WHAT TO DO → Among the lines of the records below, count those with the word "This". Reply with that number alone.

** PROVIDED DATA follows **

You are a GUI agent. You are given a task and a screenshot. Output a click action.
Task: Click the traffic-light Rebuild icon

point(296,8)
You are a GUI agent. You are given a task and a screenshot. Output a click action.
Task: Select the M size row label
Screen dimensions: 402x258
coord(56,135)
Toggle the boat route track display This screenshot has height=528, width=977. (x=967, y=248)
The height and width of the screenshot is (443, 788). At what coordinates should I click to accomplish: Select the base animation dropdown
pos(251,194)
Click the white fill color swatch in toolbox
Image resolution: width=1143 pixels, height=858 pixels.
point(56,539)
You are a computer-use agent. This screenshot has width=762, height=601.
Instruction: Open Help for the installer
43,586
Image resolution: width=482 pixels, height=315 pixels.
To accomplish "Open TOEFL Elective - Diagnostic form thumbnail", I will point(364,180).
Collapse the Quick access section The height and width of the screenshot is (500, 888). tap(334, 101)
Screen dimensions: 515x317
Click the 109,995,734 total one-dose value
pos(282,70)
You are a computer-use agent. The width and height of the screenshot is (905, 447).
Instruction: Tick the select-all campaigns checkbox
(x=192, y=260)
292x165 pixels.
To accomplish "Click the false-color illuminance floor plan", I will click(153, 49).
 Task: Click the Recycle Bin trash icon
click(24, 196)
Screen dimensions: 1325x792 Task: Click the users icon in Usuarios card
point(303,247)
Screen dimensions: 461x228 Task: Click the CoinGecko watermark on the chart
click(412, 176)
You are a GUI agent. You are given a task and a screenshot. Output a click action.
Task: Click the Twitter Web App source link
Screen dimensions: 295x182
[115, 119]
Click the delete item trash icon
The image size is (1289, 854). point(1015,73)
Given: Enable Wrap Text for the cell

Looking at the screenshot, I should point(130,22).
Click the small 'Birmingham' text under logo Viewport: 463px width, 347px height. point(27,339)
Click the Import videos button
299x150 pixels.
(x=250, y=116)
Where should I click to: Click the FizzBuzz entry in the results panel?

** End of PROVIDED DATA **

ANSWER AREA → 2